Researchers at Sandia National Laboratories have invented a new way to make solar collector systems more energy efficient. The theoretical overlay photographic (TOP) technology developed at Sandia uses mirrors to focus radiation from the sun as a source of heat for power generation. In fact, they've created a mirror alignment measurement device for parabolic troughs which is drawing interest from the solar industry because it is affordable and because we need to find solutions for global warming. This device has already been successfully tested at a solar plant near Tucson, Arizona. And it should soon be tested in commercial solar plants in California.
On the picture above, you can see Sandia researcher Rich Diver setting up a device he has developed to calibrate parabolic trough-type solar dish collectors to maximize the amount of sunlight they capture. As he says, "TOP alignment could cure a significant problem with trough systems -- inaccurate mirror alignment that prevents sunlight from precisely focusing on solar receivers. (Credit for photo: Randy Montoya, Sandia) Here is a link to a larger version of this photo.
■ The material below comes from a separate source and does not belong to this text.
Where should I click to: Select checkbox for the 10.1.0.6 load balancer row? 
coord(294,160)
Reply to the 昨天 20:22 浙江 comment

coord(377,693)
Now, here are some details about current parabolic trough facilities.
Parabolic troughs use mirrored surfaces curved in a parabolic shape. The mirrors focus sunlight on a receiver tube running the length of the trough. Oil runs through the focal region where it is heated to high temperatures and then goes through a heat exchanger to generate steam. The steam is then used to run a conventional power plant.
The world's largest parabolic trough facilities, located in the Mojave Desert near Barstow, Calif., consist of nine plants producing 354 megawatts of power at peak output. The plants range in size from 14 to 80 MW. The 30 MW plants near Kramer Junction, for example, each have about 10,000 modules with each module comprising 20 mirrors. A 64 MW trough plant, which will supply power to Las Vegas, Nev., is expected to go on line soon. A 1 MW plant also exists in Arizona.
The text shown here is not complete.